In a particularly disturbing finding, the PRAC identified nearly 12,000 applications that used Social Security numbers belonging to deceased individuals. Incredibly, these cases were not even included in the $79 billion fraud estimate, suggesting the actual total could be significantly higher. Previous audits have estimated that the total amount of improper or fraudulent payments across these programs could reach as high as $400 billion, an almost incomprehensible sum that represents government waste on a historic scale.
Solutions and Recommendations
In response to these alarming findings, the PRAC has made several recommendations to prevent similar fraud in future emergency situations. Chief among these is implementing a Social Security number verification system that would allow agencies to quickly confirm the validity of an applicant’s identity before disbursing funds. Such a system would require applicants to provide their date of birth alongside their Social Security number, allowing for basic cross-referencing that could have prevented much of the pandemic relief fraud.
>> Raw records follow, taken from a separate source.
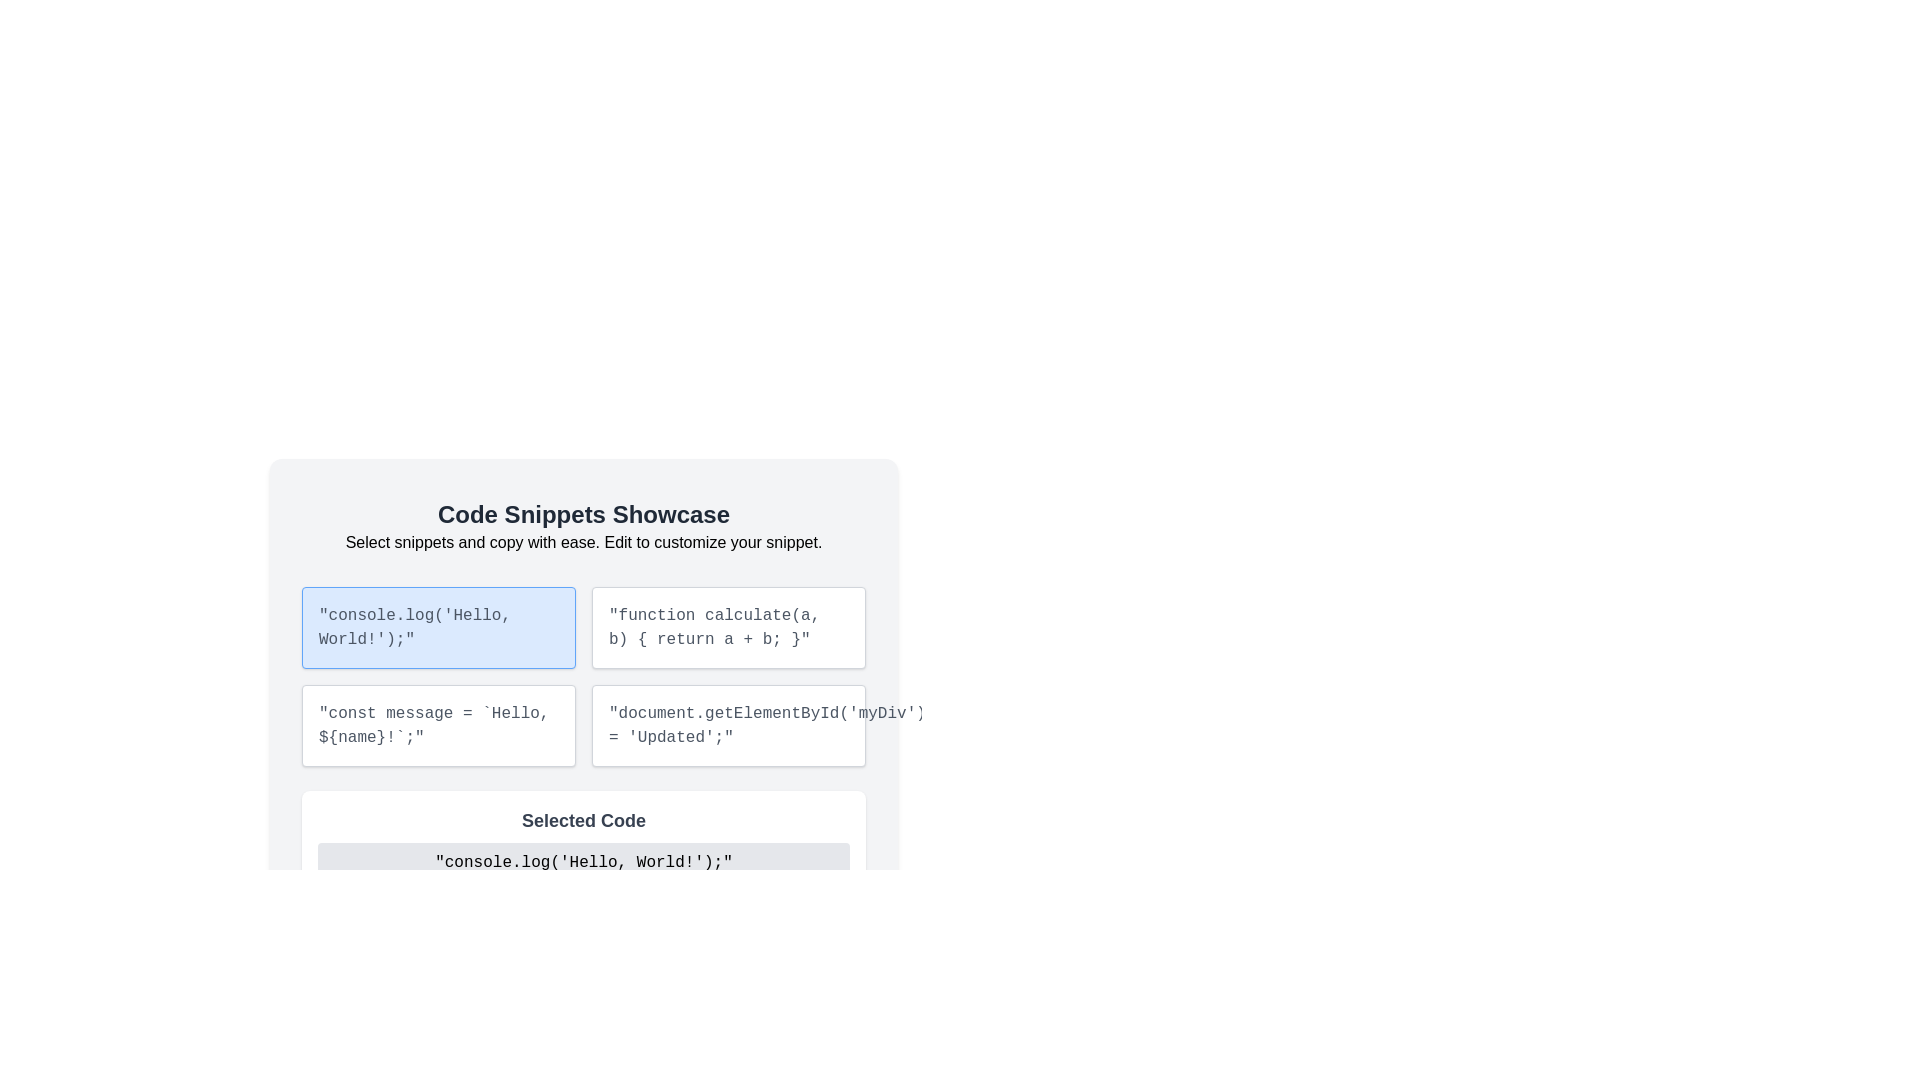 The height and width of the screenshot is (1080, 1920). I want to click on the grid of content blocks containing code snippets within the 'Code Snippets Showcase' card, so click(583, 676).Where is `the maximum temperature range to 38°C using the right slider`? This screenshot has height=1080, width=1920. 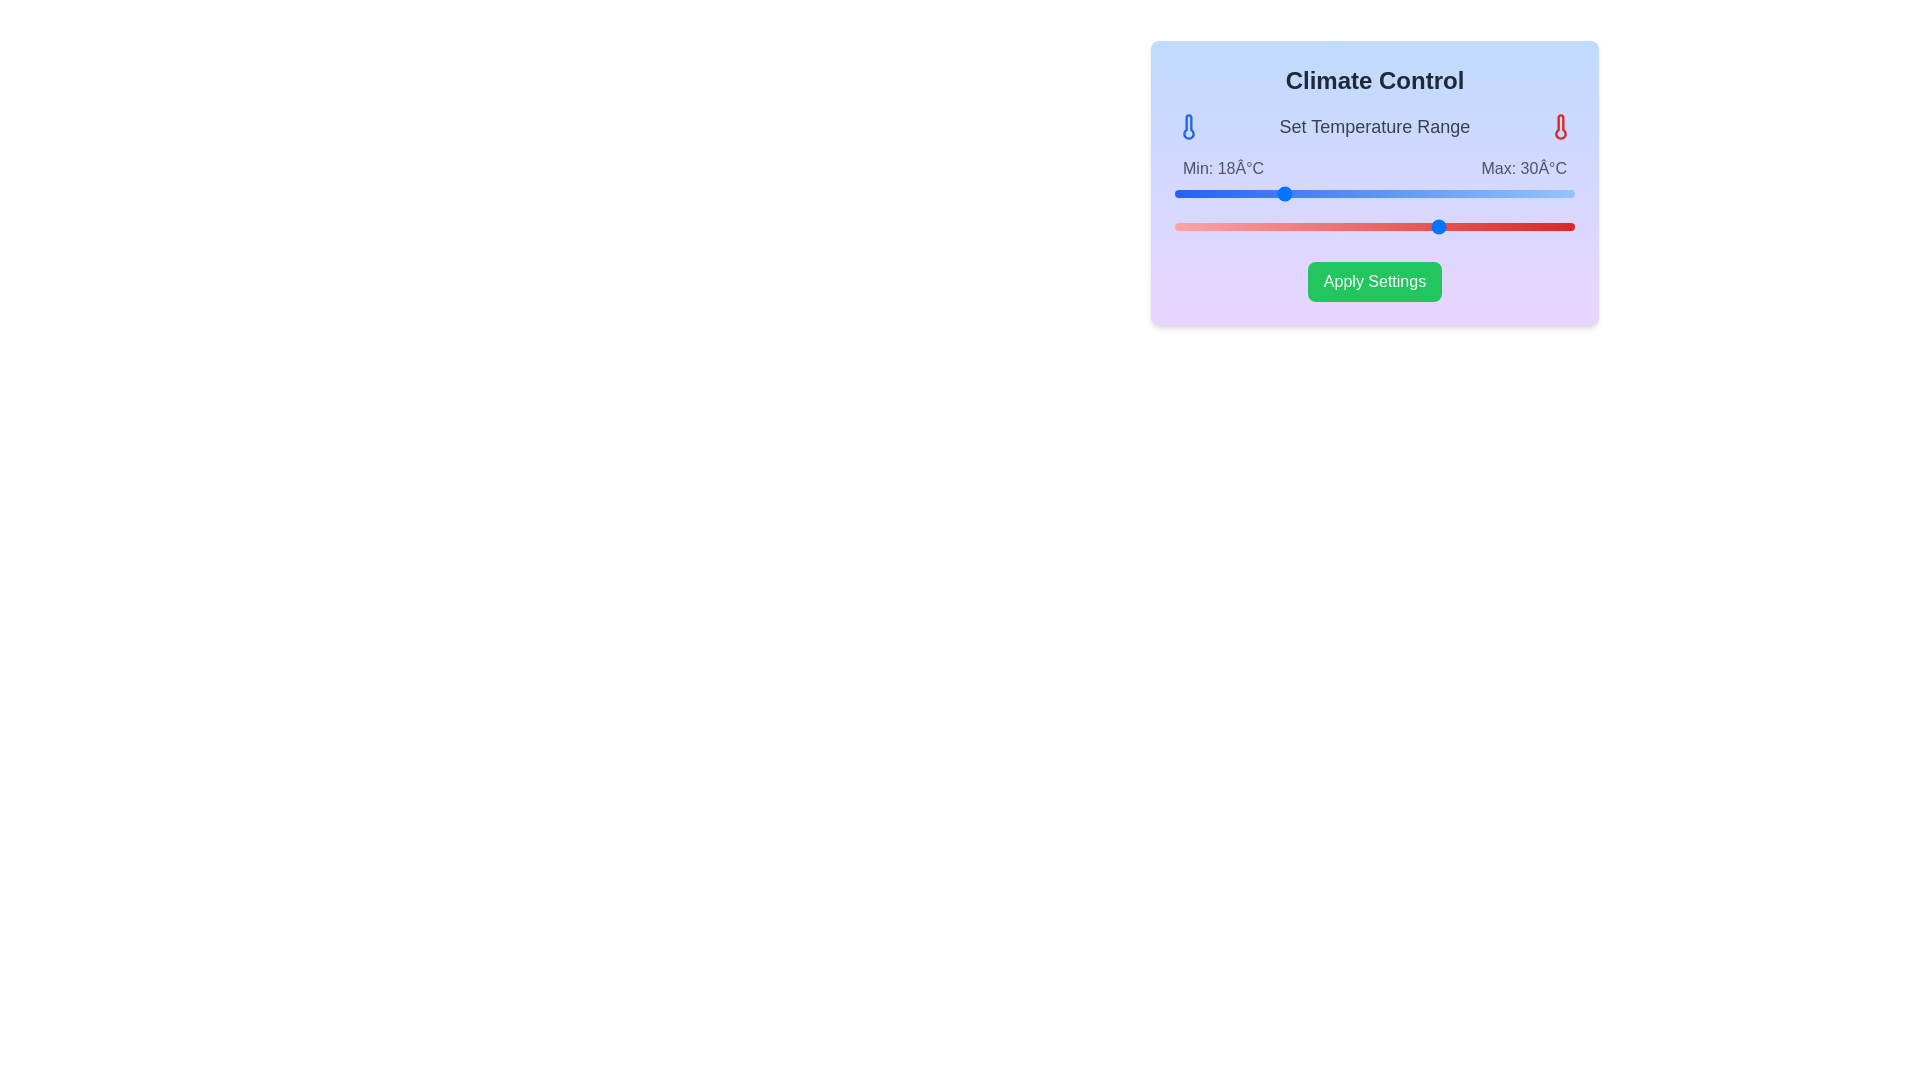 the maximum temperature range to 38°C using the right slider is located at coordinates (1547, 226).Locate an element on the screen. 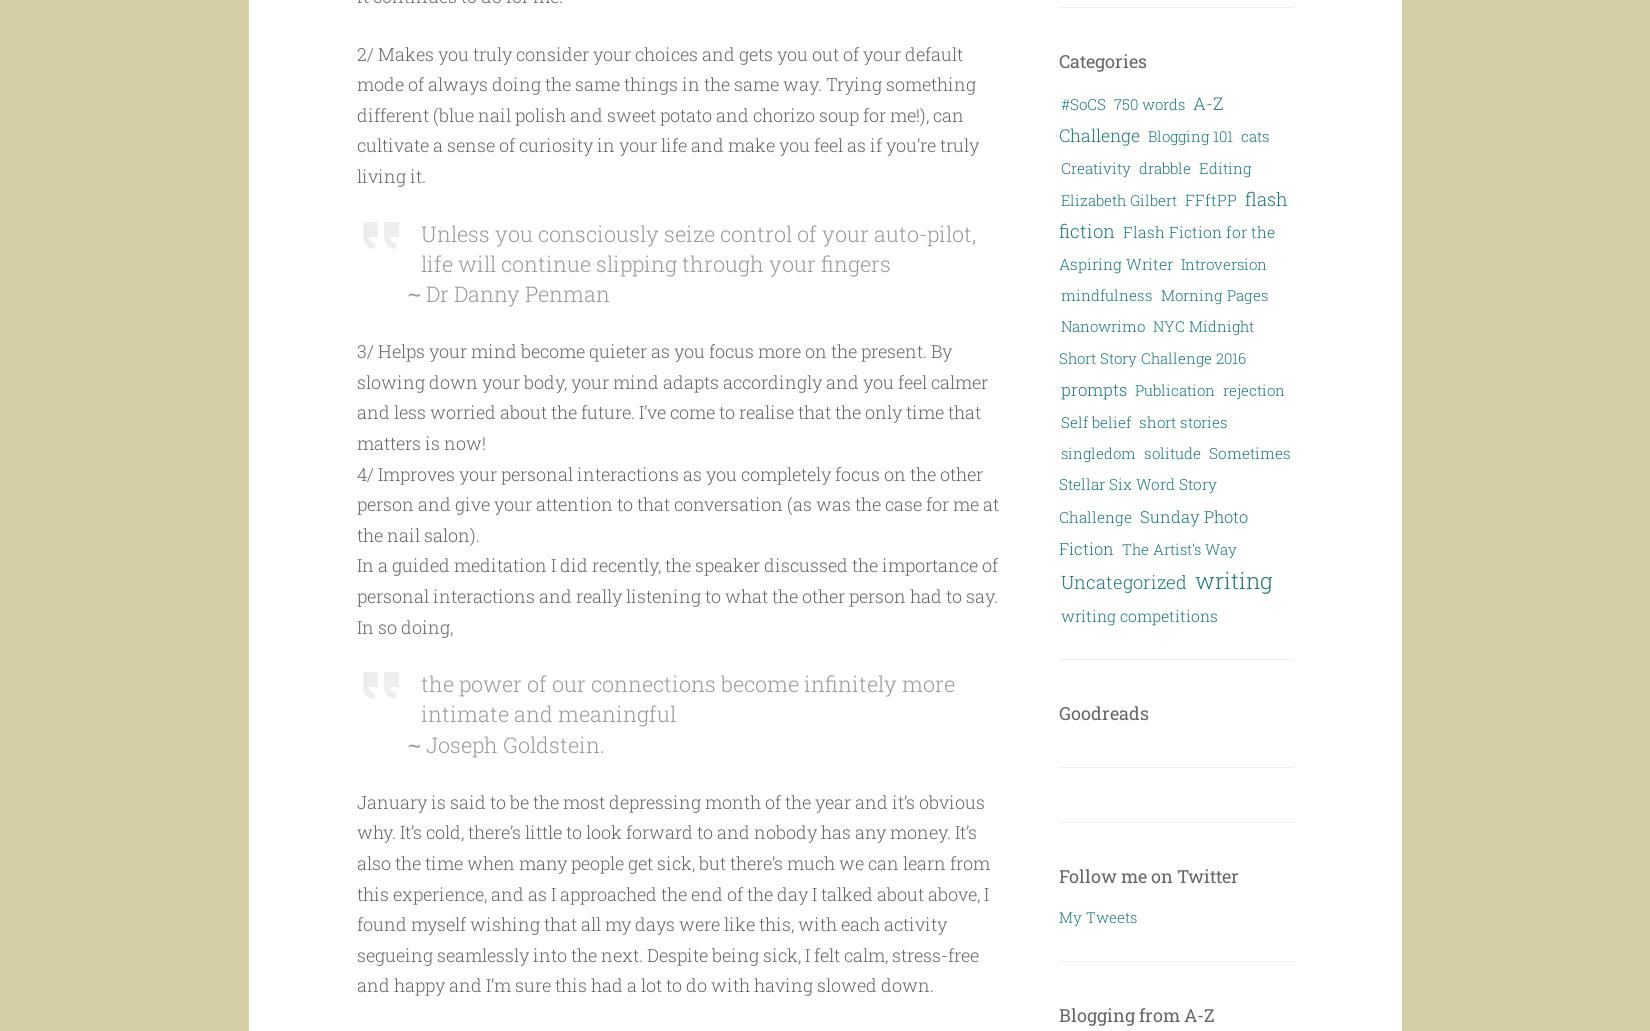 This screenshot has width=1650, height=1031. 'Morning Pages' is located at coordinates (1214, 294).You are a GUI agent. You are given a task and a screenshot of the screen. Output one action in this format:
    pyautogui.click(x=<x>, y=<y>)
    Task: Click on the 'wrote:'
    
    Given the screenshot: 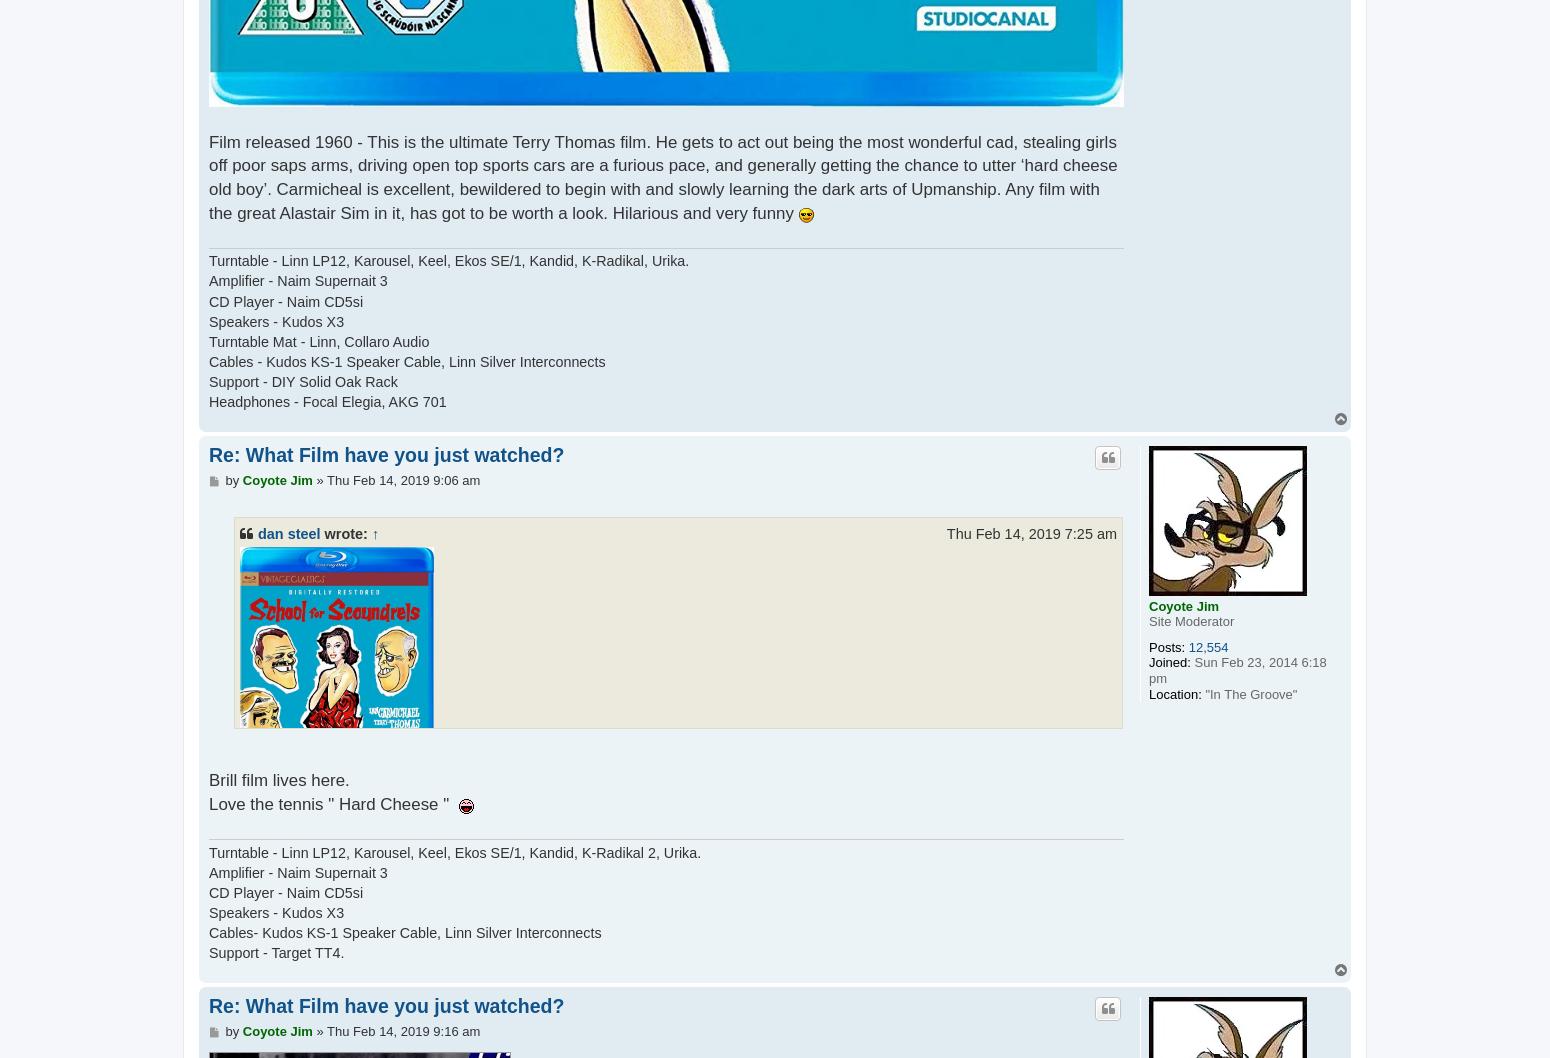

“Implementing pre-award verification helps streamline the vetting process before disbursal, preventing fraudulent payments from going out and ensuring that funds are disbursed with additional program integrity controls,” stated the PRAC in its recommendations.
PRAC Chairman Michael Horowitz highlighted the importance of data analytics in preventing future fraud: “Our oversight work during the past five years has detailed federal agencies’ inability to use data to effectively prevent pandemic-related fraud. By contrast, the PRAC’s sophisticated data analytics capabilities allow us to look across federal agencies and programs to identify potential fraud before it occurs by comparing agency and other data with applicant-provided information, such as IP addresses, dates of birth, bank accounts, and home addresses. As today’s report demonstrates, this data analytics capability can strengthen program integrity and prevent billions of dollars in fraud, ensuring taxpayer funds are paid to legitimate applicants.”
Some Republican lawmakers are now advocating for legislation to extend the statute of limitations for prosecuting COVID-19 aid fraudsters, recognizing that the full extent of the fraud may not be uncovered for years to come. President Trump has repeatedly emphasized the need for greater accountability in government spending, and this report provides compelling evidence that his concerns about wasteful government programs are well-founded. The American taxpayer deserves better stewardship of their hard-earned dollars than what was demonstrated during the pandemic spending spree.